TEXT TO READ>
□ □ □

Source: GoldSeek, Peter Cooper  10/04/2009

Summer and autumn 2008 was a bad time for gold and silver investors. This summer has been much better with gold emerging to break the $1,000 an ounce barrier and silver to poke above $17. Potential investors now want to know is whether precious metals has topped out or whether further upside exists.

Precious metals will surely become the currency of choice. Governments around the world are pumping money into their financial systems and boosting liquidity, which even former Fed chairman Alan Greenspan last week said he thought would end in inflation.

Having globally inflated asset prices with excess liquidity for more than a decade, Mr. Greenspan ought to know. But the question is still asked against which currency will the U.S. dollar devalue? There are huge debt piles all over the world and the Japanese economy, for example, seems in a far bigger hole than the United States.

□ □ □

[A series of records]
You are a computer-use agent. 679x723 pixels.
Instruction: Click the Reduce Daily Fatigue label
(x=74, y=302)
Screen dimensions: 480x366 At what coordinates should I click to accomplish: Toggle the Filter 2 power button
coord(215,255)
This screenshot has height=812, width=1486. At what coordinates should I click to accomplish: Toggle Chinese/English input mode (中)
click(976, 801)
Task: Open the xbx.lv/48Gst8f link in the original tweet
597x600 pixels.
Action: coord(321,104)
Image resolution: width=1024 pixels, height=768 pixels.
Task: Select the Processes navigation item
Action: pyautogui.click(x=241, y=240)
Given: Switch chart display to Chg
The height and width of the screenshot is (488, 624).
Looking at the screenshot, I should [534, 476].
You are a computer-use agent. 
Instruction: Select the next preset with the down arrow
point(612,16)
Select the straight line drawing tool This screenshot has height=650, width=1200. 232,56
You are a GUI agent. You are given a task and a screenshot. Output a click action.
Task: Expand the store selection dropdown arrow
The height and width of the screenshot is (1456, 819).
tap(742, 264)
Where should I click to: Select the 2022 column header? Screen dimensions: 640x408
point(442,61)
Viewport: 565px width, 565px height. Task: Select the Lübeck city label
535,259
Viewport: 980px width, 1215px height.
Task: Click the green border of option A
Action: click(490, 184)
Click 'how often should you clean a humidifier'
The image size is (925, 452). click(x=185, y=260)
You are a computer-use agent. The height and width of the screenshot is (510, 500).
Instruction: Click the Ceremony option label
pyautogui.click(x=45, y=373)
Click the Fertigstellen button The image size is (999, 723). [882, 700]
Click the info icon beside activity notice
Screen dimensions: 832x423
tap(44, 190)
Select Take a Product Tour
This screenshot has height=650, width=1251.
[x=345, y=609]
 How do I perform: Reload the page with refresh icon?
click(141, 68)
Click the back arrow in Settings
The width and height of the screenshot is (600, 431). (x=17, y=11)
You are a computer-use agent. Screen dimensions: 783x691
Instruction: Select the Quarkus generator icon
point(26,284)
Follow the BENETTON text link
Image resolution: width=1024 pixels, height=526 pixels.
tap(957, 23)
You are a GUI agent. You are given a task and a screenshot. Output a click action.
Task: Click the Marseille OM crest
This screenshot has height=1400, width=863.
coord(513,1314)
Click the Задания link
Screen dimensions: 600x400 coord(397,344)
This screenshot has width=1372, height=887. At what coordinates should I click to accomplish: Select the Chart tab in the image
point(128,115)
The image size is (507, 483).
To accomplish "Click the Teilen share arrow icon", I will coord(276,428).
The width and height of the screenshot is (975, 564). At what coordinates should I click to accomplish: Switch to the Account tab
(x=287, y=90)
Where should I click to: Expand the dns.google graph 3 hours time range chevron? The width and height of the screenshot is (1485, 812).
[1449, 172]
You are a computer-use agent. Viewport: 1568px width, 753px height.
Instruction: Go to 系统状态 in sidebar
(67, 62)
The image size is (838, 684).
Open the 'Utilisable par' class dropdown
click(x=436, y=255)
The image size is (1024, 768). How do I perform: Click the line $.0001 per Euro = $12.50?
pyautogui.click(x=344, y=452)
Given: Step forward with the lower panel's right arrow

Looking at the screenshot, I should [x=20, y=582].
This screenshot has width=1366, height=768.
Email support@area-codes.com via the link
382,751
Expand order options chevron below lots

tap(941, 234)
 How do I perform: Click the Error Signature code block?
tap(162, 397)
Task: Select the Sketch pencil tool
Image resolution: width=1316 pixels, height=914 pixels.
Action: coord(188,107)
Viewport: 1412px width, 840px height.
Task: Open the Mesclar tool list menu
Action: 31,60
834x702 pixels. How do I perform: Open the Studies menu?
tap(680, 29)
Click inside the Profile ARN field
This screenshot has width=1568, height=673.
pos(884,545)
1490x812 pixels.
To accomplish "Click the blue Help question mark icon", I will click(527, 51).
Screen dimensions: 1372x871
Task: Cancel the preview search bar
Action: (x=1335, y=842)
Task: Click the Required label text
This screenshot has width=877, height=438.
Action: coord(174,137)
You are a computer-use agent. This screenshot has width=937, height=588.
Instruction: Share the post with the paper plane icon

□ □ □

TASKS>
1. Set down, word for word, the part of the precious metals text that opens with the words containing "Precious metals will" and closes with "the United States.".
2. Please take the precious metals text further, picking up right after its last sentence.
These records have no connection to the precious metals text.

ANSWERS PER TASK>
1.
Precious metals will surely become the currency of choice. Governments around the world are pumping money into their financial systems and boosting liquidity, which even former Fed chairman Alan Greenspan last week said he thought would end in inflation.

Having globally inflated asset prices with excess liquidity for more than a decade, Mr. Greenspan ought to know. But the question is still asked against which currency will the U.S. dollar devalue? There are huge debt piles all over the world and the Japanese economy, for example, seems in a far bigger hole than the United States.

2.
Perhaps then they will all devalue against gold and silver, which cannot be printed or quantitatively eased. And actually we could well have falling asset prices and an even faster devaluation of currencies, or debt deflation. That is what happened in the 1930s in a similar contraction of global credit and trade, and the gold price soared.

Mr. Greenspan was wrong in the past about inflation, so why should he be right now?

No U.S. Recovery

Just look at the 263,000 extra jobless in the U.S. for September—worse than forecast, or the 23% fall in U.S. car sales that month as the government's 'cash for clunkers' program came to an end.

Clearly the fall in global trade is not going to be a passing phenomenon but a new economic reality for the emerging markets. In the Gulf States, the financial and real estate markets are already beginning to reflect this vision of the future, but are probably still some way from bottoming out.

So would it not be foolish to invest in emerging markets at this point? The volatility of emerging market economies is notorious, and you should wait for the right moment which will only come when today's investors have lost a great deal of money.